2010年7月11日 聖霊降臨後第7主日 「イエスに従うこと・・・救いの3時制」

ルカによる福音書9章51-62節

説教: 五十嵐 誠牧師

テキスト ルカ9:51-62   (マタイ8:19-22)
サマリア人から歓迎されない
9:51 イエスは、天に上げられる時期が近づくと、エルサレムに向かう決意を固められた。9:52 そして、先に使いの者を出された。彼らは行って、イエスのために準備しようと、サマリア人の村に入った。9:53 しかし、村人はイエスを歓迎しなかった。イエスがエルサレムを目指して進んでおられたからである。9:54 弟子のヤコブとヨハネはそれを見て、「主よ、お望みなら、天から火を降らせて、彼らを焼き滅ぼしましょうか」と言った。9:55 イエスは振り向いて二人を戒められた。9:56 そして、一行は別の村に行った。

◆弟子の覚悟

9:57 一行が道を進んで行くと、イエスに対して、「あなたがおいでになる所なら、どこへでも従って参ります」と言う人がいた。9:58 イエスは言われた。「狐には穴があり、空の鳥には巣がある。だが、人の子には枕する所もない。」9:59 そして別の人に、「わたしに従いなさい」と言われたが、その人は、「主よ、まず、父を葬りに行かせてください」と言った。9:60 イエスは言われた。「死んでいる者たちに、自分たちの死者を葬らせなさい。あなたは行って、神の国を言い広めなさい。」9:61 また、別の人も言った。「主よ、あなたに従います。しかし、まず家族にいとまごいに行かせてください。」9:62 イエスはその人に、「鋤に手をかけてから後ろを顧みる者は、神の国にふさわしくない」と言われた。

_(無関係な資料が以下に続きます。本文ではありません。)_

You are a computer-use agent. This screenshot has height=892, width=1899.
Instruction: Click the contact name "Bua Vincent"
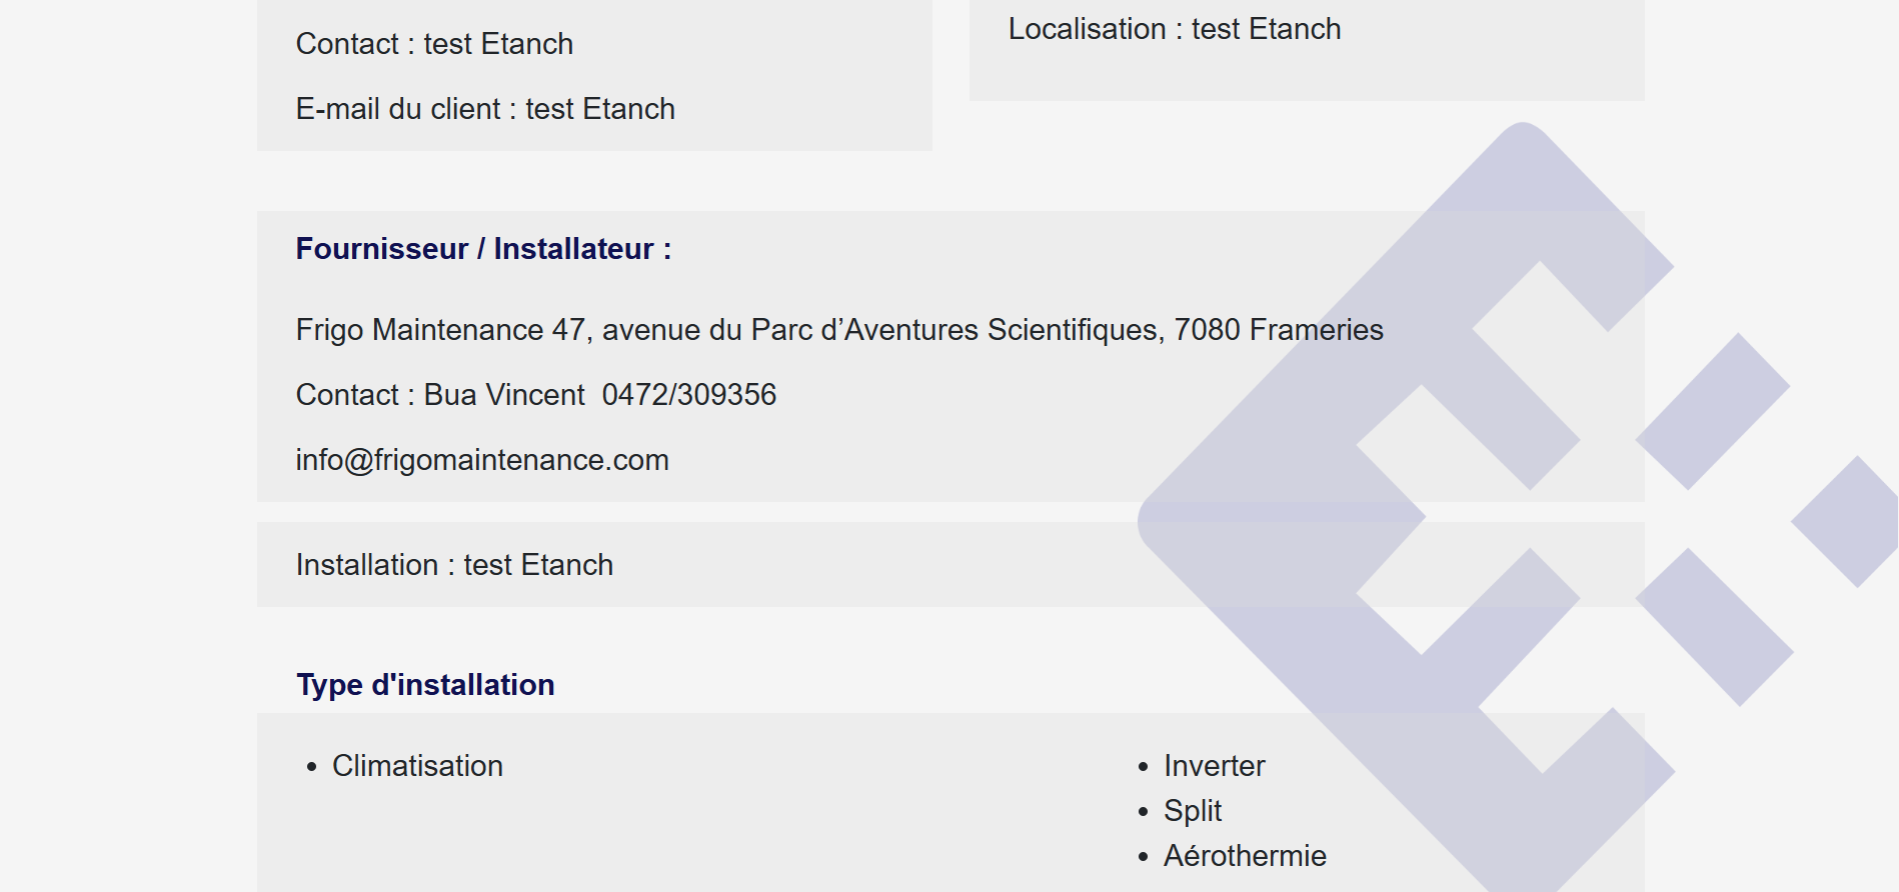[x=504, y=395]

私たちの父なる神と主イエスキリストから 恵と平安が あるように アーメン

イエスの弟子はいろんな人がいました。職業から見ても、漁師、取税人、国粋主義者(熱心党)、商人(会計係)などです。性格も様々です。短気でせっかちな者、怒りっぽい者、疑い深い者などです。ですから、時には感情が出ます。今朝の福音書にもありました。私はせっかちですし、仕事が早いほうです。

イエスとその一行はエルサレムに行く途中、サマリアを通りました。「しかし、村人はイエスを歓迎しなかった。イエスがエルサレムを目指して進んでおられたからである」。サマリアの住民がイエスを歓迎しないのは当たり前でした。付き合いがなくて、交際をしていなかったからです。歴史的、宗教的反目がありました。まして、イエスがエルサレムへ行くと聞いたからです。サマリア人は自分たちの神殿をゲリジム山に持っていたからです。イエスが自分たちの神殿に参拝するなら歓迎したでしょうが。(参考・わたしどもの先祖はこの山で礼拝しましたが、あなたがたは、礼拝すべき場所はエルサレムにあると言っています」(ヨハネ4:20)。この山とはゲリジム山です。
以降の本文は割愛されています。